Riley's hard work, fiscal wizardry, fund-raising and just plain stubbornness kept the Beavers above water. He spent countless hours painting, mowing, replacing rotted wooden seating, raking and leveling the infield and doing anything else necessary to make old Coleman Field the best ballpark possible despite his meager resources.
His dedication is a big reason why the Beavers still play on the same site they did when the program began in 1907, making modern-day Coleman Field the oldest continuous ballpark in college baseball. He had no way of knowing it then, but his selfless sacrifices helped set the table for their ascension from regional to national prominence under successor Pat Casey.

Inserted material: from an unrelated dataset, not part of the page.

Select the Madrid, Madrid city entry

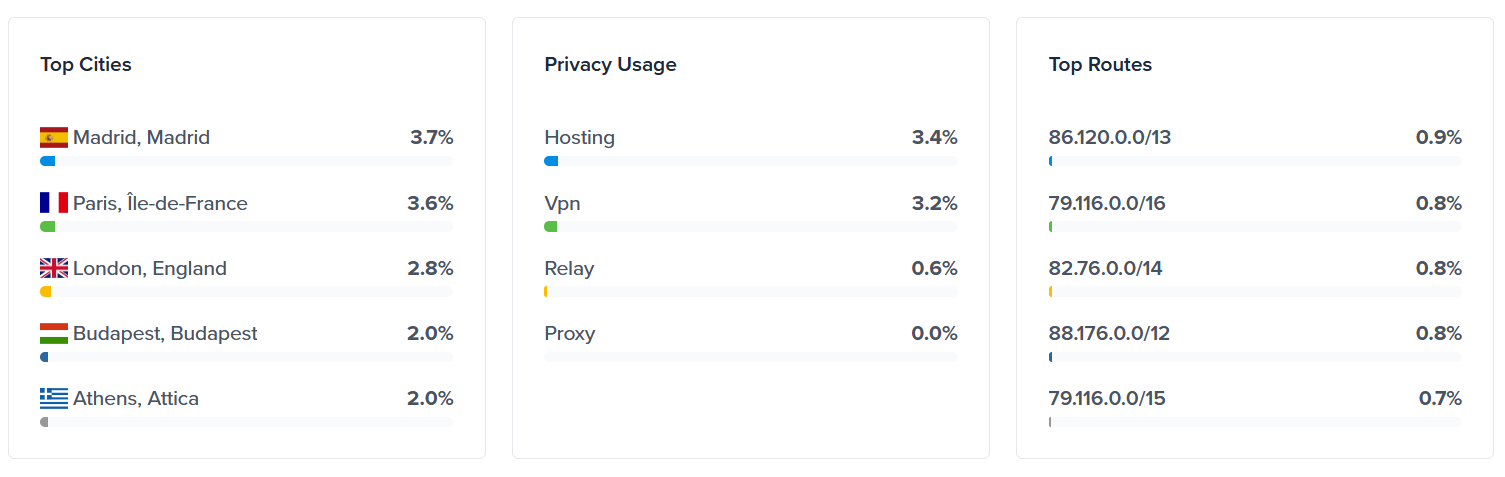pos(141,138)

Now second-winningest coach in program history behind Casey, Riley will be inducted into the Oregon State Athletics Hall of Fame during Homecoming weekend, Oct. 23-24.
“His record and his longevity here speaks for itself,” Casey said of Riley, a former Linfield baseball and basketball star who is also in that university's Hall of Fame. “If you look at what Jack did to keep the program at Oregon State, it took almost all of his energy to make sure baseball was maintained, and at a high level.
“What he did here allowed me to take the program to the next step if we could get into a reunified Pac-10,” which finally happened in 1999.
“Jack was one of the most competitive human beings I have ever been around. His teams were extremely disciplined, extremely fundamental, and overachieved in every area of the game.
“I can't begin to tell you how important it was to come into a place that already had tradition, an attitude and a high expectation level that was set forth by Jack Riley.”
For many years, Riley didn't have a full-time assistant. Yet he still recruited seven future major-leaguers, five All-Americans and 38 MLB draftees in an era when the Northwest was an afterthought in the college baseball world.
He coached 72 Northern Division all-stars and five Northern Division MVPs. He coached a Rhodes Scholar and three Academic All-Americans. The Pac-10 began its all-academic teams in 1991; nine of his players were honored from 1991-94, when he retired after directing the Beavers to a Northern Division crown.
The entire 2015 OSU Hall of Fame class will be inducted on Friday, Oct. 23. A reception for the honorees will begin at 5:30 p.m. in the Club level of Reser Stadium; dinner and the induction ceremony will follow at 7 p.m.
Riley and the other inductees – gymnast Heidi Anderson, former football standout Ken Simonton, former basketball student-athlete and coach Jimmy Anderson, longtime coach, athletic administrator and faculty member Pat Ingram, and the 2005 College World Series baseball team – will also be honored during the Oct. 24 football game against Colorado.
The OSU Athletics Hall of Fame was established to honor and preserve the memory of those student-athletes, teams, coaches, and members of the athletic staff who have contributed in an outstanding and positive way to the promotion of OSU's athletic and academic programs.